I enjoy listening, learning, trying new things, and growing. I enjoy finally learning to surf Costa Rica’s fifteen-foot waves after spending the better part of two days underwater. I enjoy seeing my first boss finally laugh when I built up the nerve to do an impression of her at the company Christmas party. I enjoy laughing, making people laugh, and people that can laugh at themselves.
I enjoy how my family’s diversity has shaped me. My younger brother, who spent time in three different high schools, is beginning to act on my coaching that straightening up his act does not mean living an uninteresting life. While my father grew up playing stickball on the streets of Queens, New York, my mother learned how to sail her father’s boat on Lake Lucerne in Switzerland. I enjoy my parents’ different renditions of my childhood. I enjoy knowing that my personality lies, like the truth in their contrasting tales, somewhere in between.
Post-Reading Questions (Think from the POV of HBS Admissions)
Ask yourself:
Does the essay show listening?
Do you imagine the writer as courageous? Why?

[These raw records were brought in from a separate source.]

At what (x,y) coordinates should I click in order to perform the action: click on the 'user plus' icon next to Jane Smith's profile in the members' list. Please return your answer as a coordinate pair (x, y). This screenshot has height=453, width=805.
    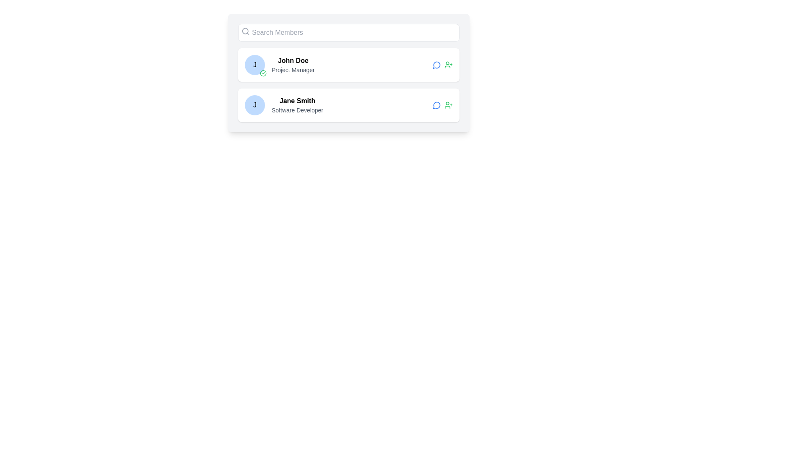
    Looking at the image, I should click on (448, 104).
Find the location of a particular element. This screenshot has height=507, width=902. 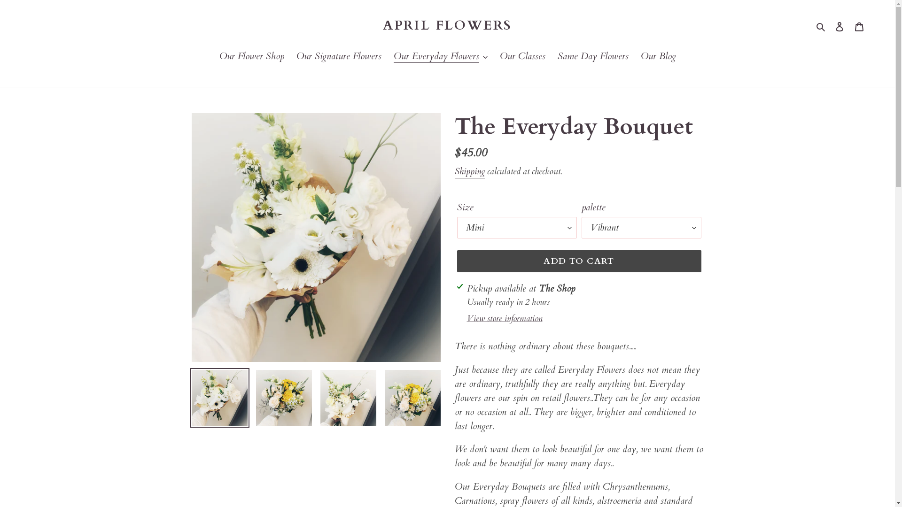

'Shipping' is located at coordinates (455, 172).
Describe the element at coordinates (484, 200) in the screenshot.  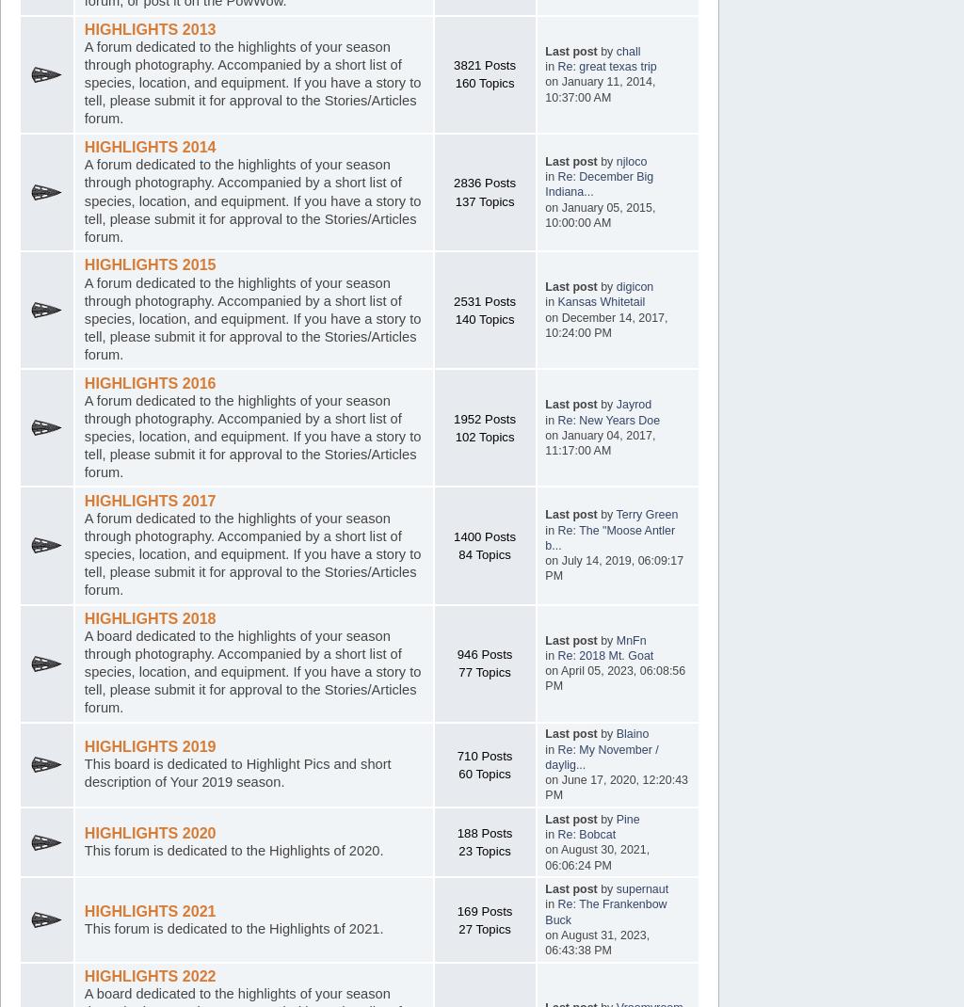
I see `'137 Topics'` at that location.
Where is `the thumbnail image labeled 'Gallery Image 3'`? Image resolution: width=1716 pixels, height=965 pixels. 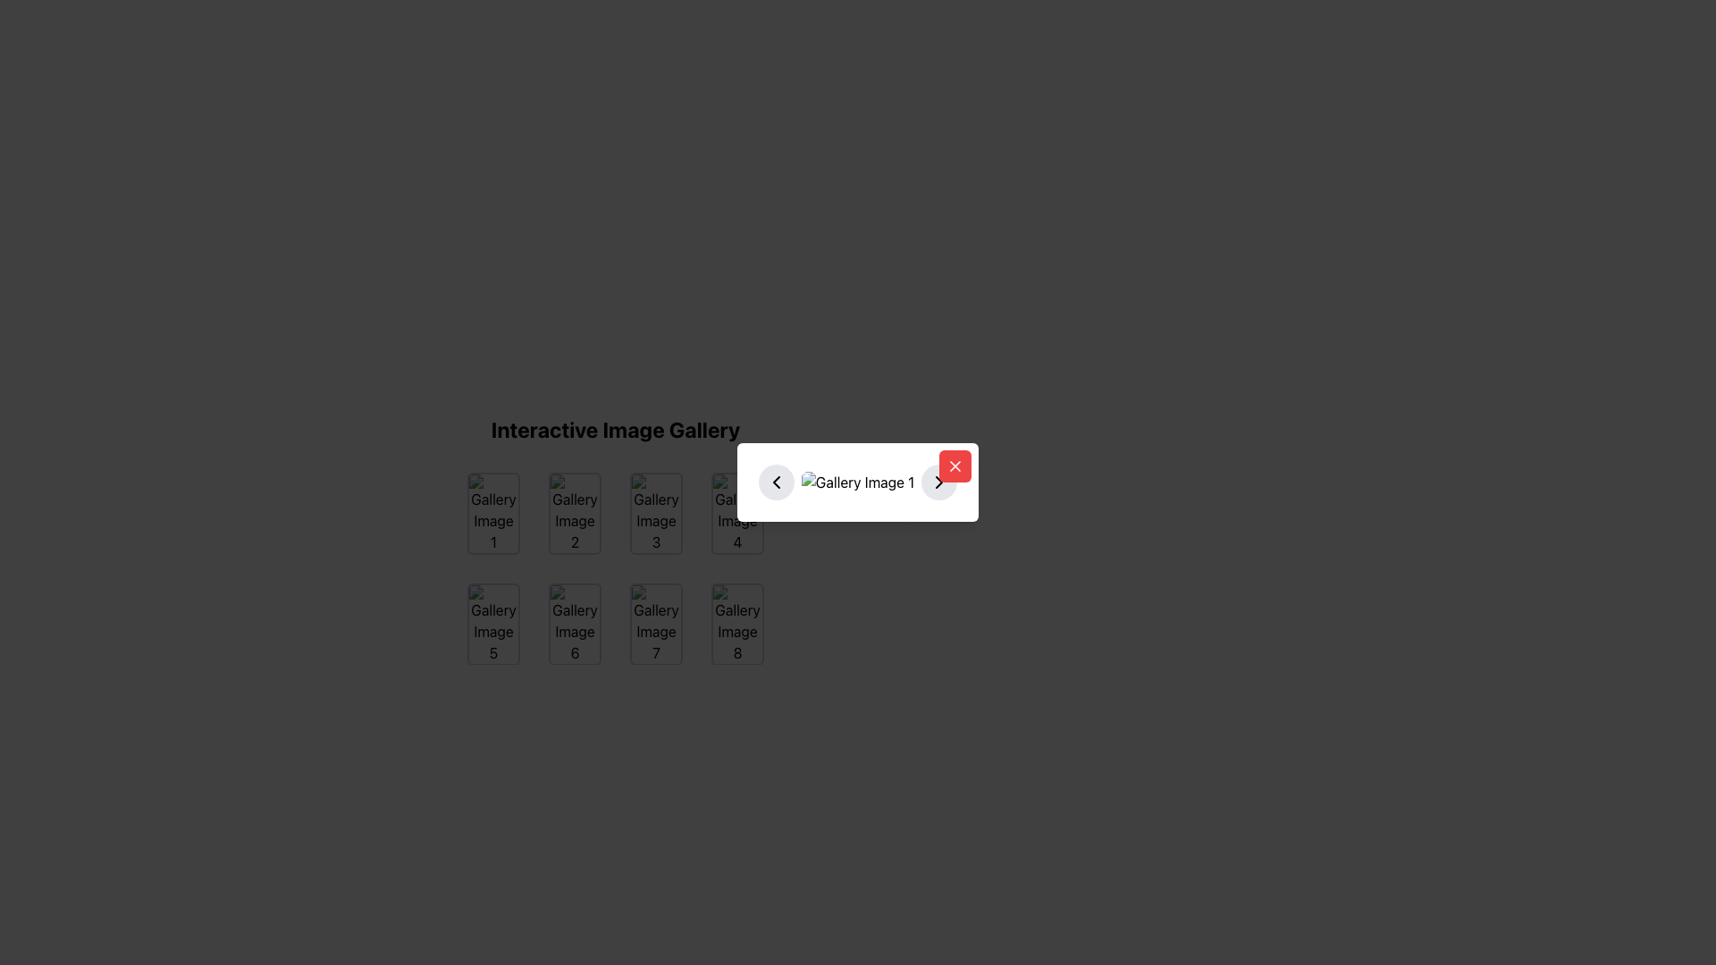
the thumbnail image labeled 'Gallery Image 3' is located at coordinates (655, 513).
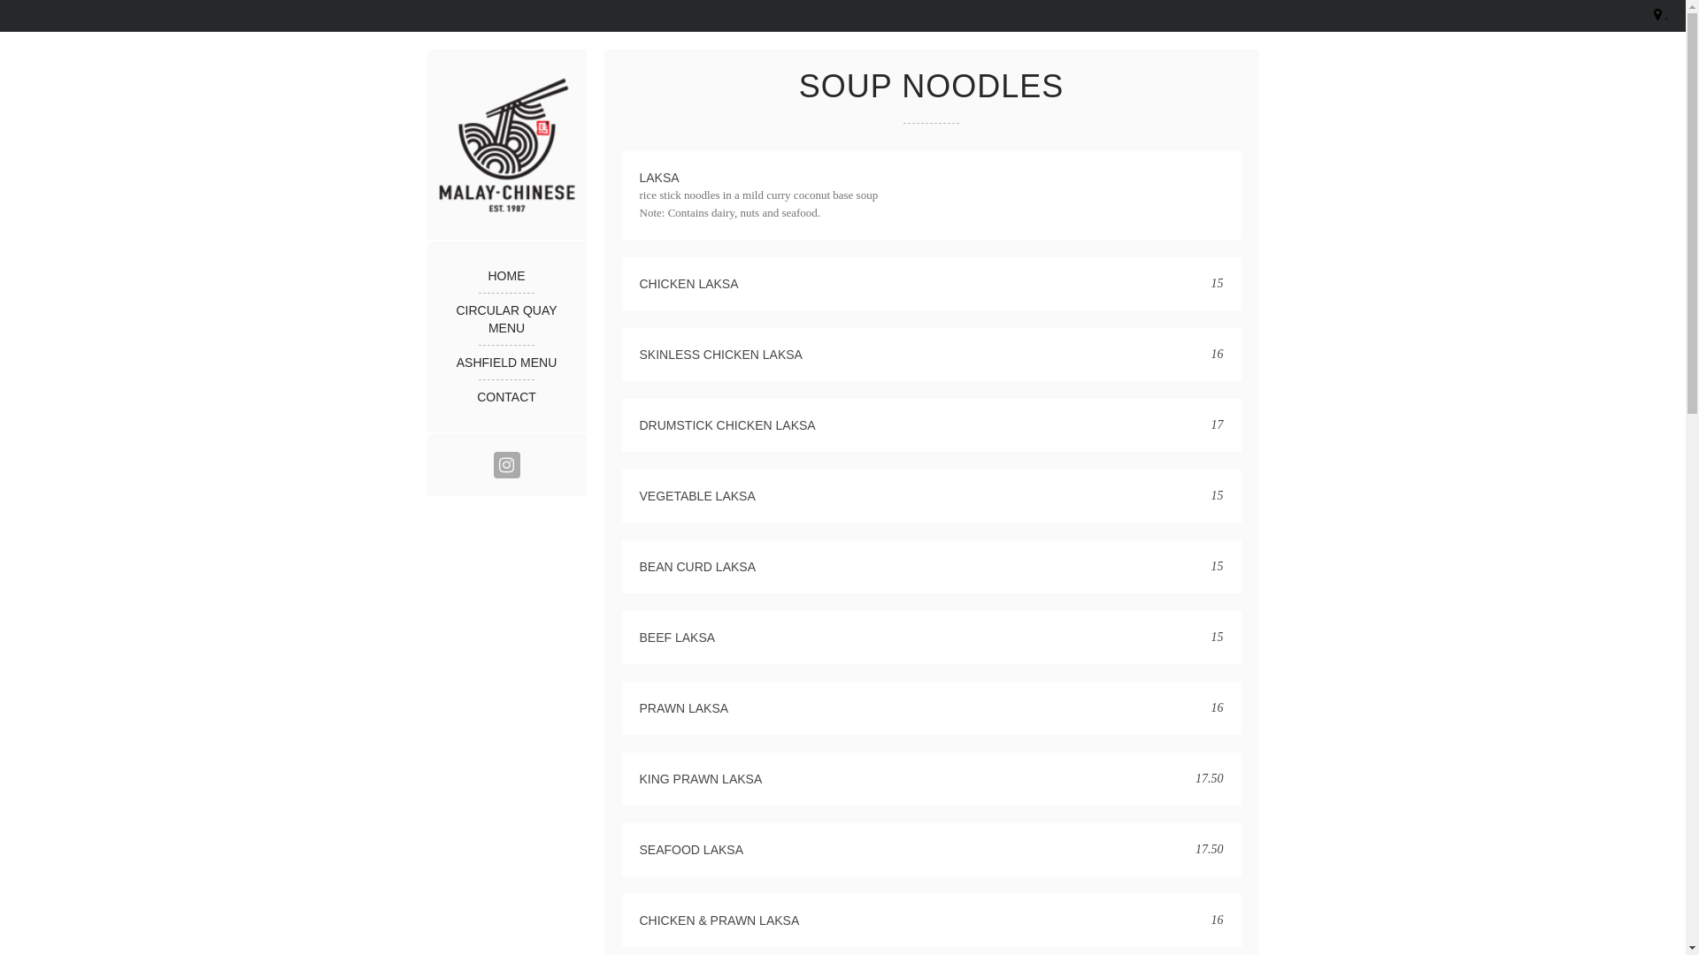 The width and height of the screenshot is (1699, 955). Describe the element at coordinates (444, 319) in the screenshot. I see `'CIRCULAR QUAY MENU'` at that location.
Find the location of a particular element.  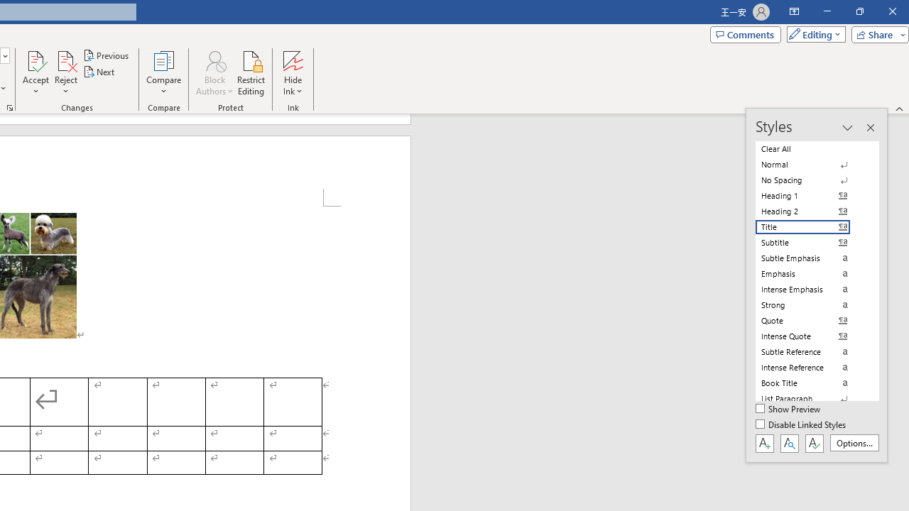

'Compare' is located at coordinates (164, 73).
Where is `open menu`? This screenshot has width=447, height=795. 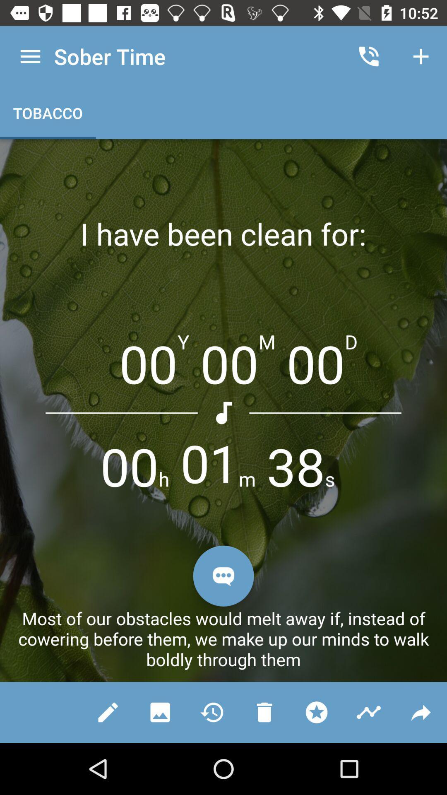
open menu is located at coordinates (30, 56).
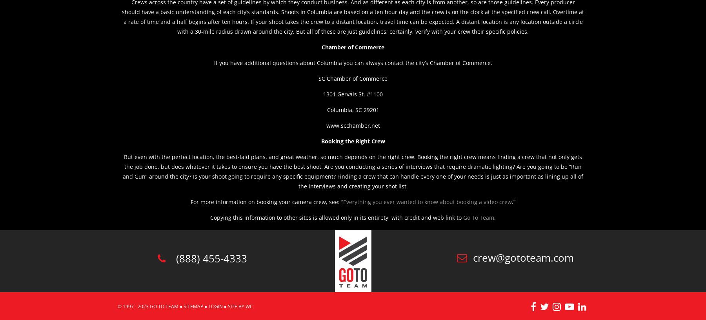 This screenshot has height=320, width=706. Describe the element at coordinates (208, 307) in the screenshot. I see `'Login'` at that location.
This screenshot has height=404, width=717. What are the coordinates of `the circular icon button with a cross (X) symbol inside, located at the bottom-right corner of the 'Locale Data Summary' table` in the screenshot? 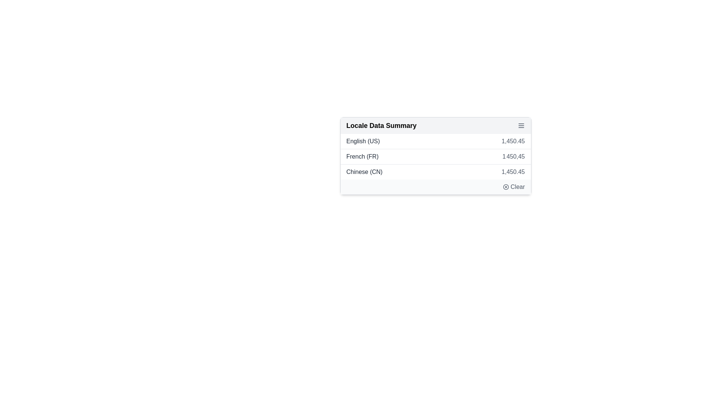 It's located at (506, 186).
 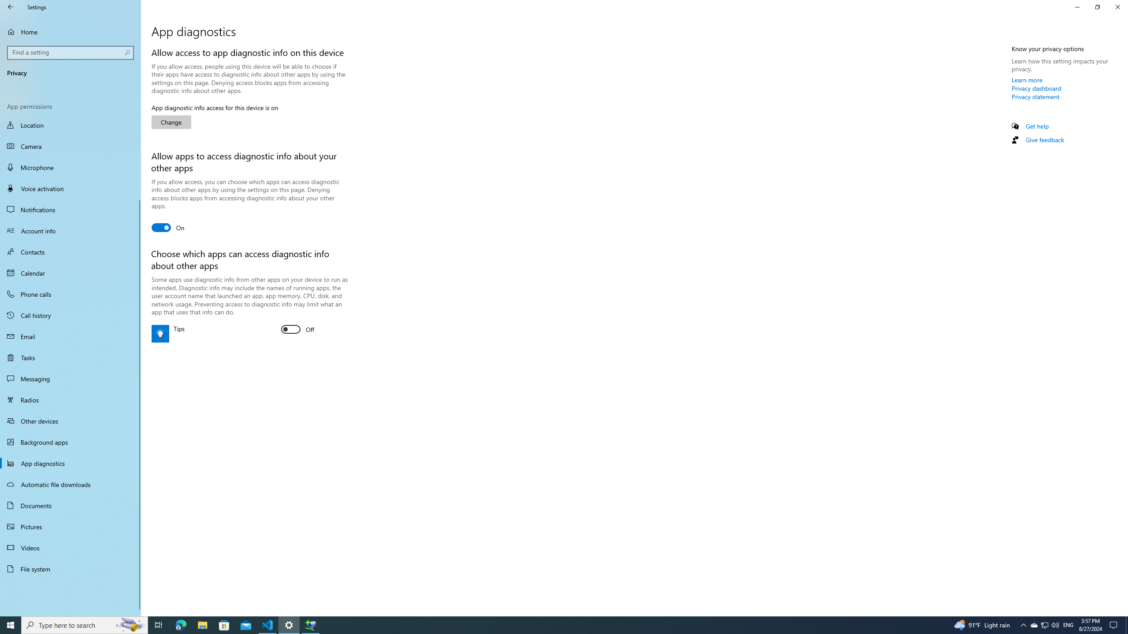 I want to click on 'Tasks', so click(x=70, y=357).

Do they seem like a real, authentic person or are they putting on a show? Why do you think that?
Does the essay show Leadership? How?
Does the essay show “Analytical aptitude and appetite?”
Does the essay show community engagement?
What is your general impression of the applicant? What facts in the essay leant you toward that opinion?
Read In-Between with full analysis on EssayMaster
These questions are based on qualities that HBS craves. Do you see how the essay portrays some/all of these qualities by presenting lucid details?
A good brainstorming session will lead you to numerous details/concepts that accomplish similar tasks.
If you find yourself thinking too closely to the example you just read, feel free to read other examples! There is not right way to do this, so reading multiple examples will help to formulate your own unique path. Good luck!